Dal momento che a nessuno è possibile sfuggire alla presa della morte, è saggio ricercare possibili soluzioni al suo essere un dramma sommo e una tragedia immane: l’essere passaggio ad una vita in altra condizione oltre il morire o la scomparsa dell’essere vivente umano come accade per animali e vegetali, fino alla riduzione al nulla.

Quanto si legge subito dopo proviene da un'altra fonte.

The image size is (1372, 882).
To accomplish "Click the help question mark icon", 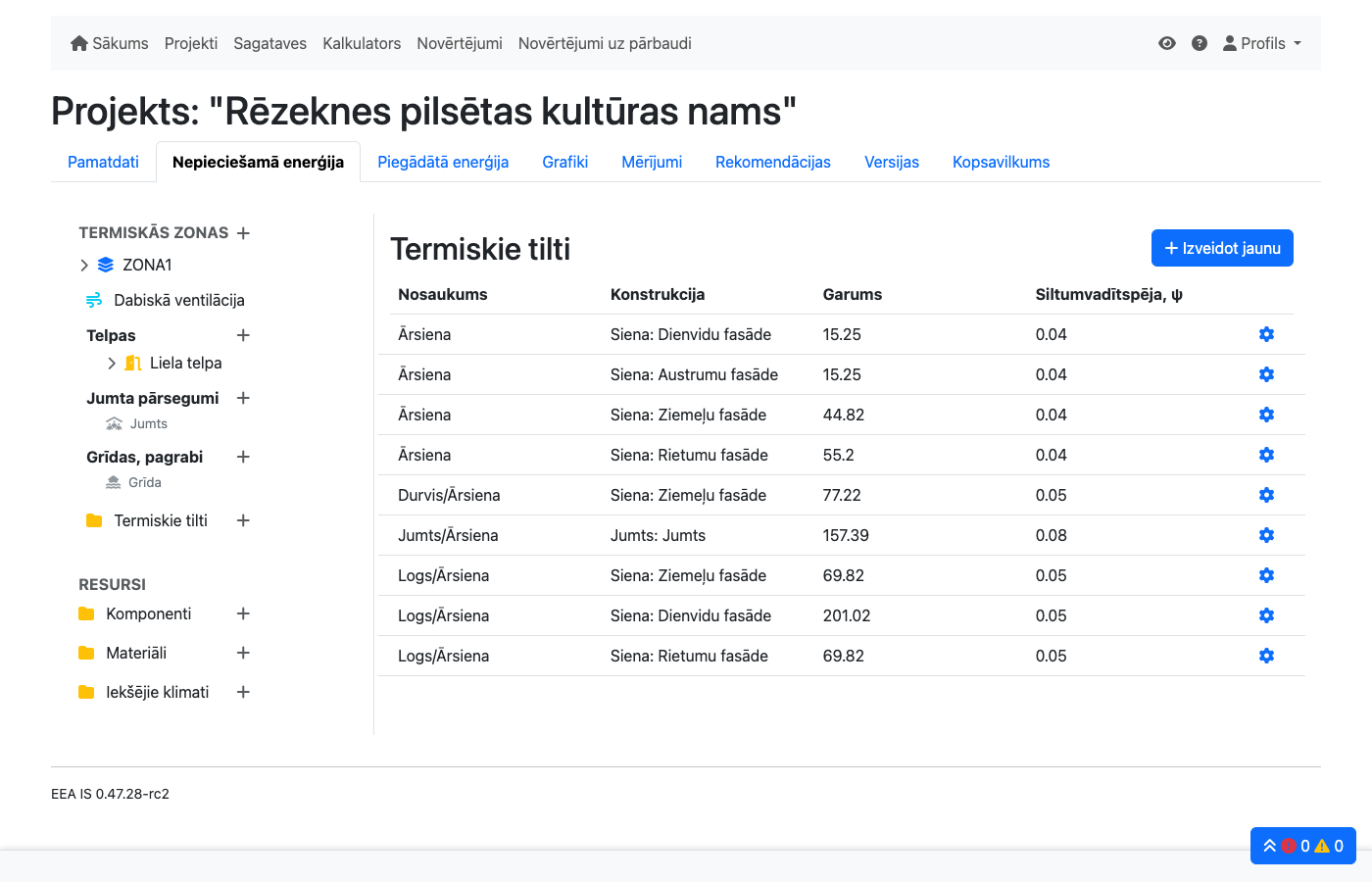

La fede cristiana offre una password adeguata ad entrare nel mistero del morire che apre al mistero del vivere oltre la morte. La fede cristiana svela nella morte non un annientamento dell’intero essere umano, ma una migrazione da questa vita terrena alla pienezza del vivere con Cristo Risorto; un passare, come Cristo e in Cristo, da questo mondo al Padre. O, per dirla con l’immagine di san Paolo, “il momento di sciogliere le vele”, per approdare alla terra promessa del Paradiso. In quel passaggio e in quell’approdare si capisce davvero il valore della vita e i valori eterni che nemmeno la morte fisica è in grado di azzerare. Potessimo dire anche noi in tutta verità come Paolo: “ho combattuto la buona battaglia, ho terminato la corsa, ho conservato la fede!” Come a dire: sono vissuto di fede! Ora non mi resta che ricevere la corona di gloria. Paolo aveva nitida coscienza di ciò che lo attendeva: non l’abisso del nulla, ma la pienezza del proprio essere in una vita preparata con una vita da paradiso qui, con un cuore pieno di amore; in una vita da risorto nello spirito nella fase terrena, preludio della vita di risorto nello spirito e nel corpo oltre la morte.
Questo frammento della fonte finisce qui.